RECORDS SUPPLIED
§ §

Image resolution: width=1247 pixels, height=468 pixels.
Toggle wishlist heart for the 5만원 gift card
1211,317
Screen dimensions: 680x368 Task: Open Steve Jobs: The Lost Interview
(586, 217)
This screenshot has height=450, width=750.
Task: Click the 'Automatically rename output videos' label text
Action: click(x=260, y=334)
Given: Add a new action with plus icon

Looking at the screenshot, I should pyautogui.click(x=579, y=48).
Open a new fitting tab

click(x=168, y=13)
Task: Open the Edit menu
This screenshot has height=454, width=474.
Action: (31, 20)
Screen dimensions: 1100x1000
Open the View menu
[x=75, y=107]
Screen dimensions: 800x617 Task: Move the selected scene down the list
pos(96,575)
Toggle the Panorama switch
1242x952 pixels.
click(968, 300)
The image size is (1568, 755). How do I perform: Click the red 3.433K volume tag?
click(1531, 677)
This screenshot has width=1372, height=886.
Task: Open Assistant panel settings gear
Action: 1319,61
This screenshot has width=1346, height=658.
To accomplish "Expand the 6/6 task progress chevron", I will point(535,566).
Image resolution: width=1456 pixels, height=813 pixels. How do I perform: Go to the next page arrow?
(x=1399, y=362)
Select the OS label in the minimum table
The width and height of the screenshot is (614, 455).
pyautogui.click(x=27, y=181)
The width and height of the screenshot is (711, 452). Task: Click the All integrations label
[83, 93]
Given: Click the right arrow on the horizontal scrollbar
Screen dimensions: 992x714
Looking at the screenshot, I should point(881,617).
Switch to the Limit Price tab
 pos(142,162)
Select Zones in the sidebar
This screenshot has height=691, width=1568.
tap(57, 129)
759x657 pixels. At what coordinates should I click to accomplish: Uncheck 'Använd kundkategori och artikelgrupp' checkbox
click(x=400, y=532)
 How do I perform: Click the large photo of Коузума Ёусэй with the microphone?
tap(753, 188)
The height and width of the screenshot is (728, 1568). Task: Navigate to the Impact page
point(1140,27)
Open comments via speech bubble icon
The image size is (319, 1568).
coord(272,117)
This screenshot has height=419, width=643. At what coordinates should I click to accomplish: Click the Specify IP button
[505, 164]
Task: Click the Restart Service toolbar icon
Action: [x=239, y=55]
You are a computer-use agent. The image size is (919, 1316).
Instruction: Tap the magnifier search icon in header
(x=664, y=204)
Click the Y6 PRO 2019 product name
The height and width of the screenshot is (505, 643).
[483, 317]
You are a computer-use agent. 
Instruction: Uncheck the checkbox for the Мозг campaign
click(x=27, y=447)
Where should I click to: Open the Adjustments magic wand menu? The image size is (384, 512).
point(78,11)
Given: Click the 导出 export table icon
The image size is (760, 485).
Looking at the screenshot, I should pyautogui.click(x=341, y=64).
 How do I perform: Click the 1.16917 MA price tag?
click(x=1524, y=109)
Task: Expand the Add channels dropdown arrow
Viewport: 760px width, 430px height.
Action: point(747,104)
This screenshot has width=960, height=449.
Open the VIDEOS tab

§ §

EXERCISE DETAILS
Go line by line through the data, copying each one that contains the word "agent".

RESULT FOR THIS EXERCISE
You are a computer-use agent. The image size is (919, 1316).
You are a computer-use agent. 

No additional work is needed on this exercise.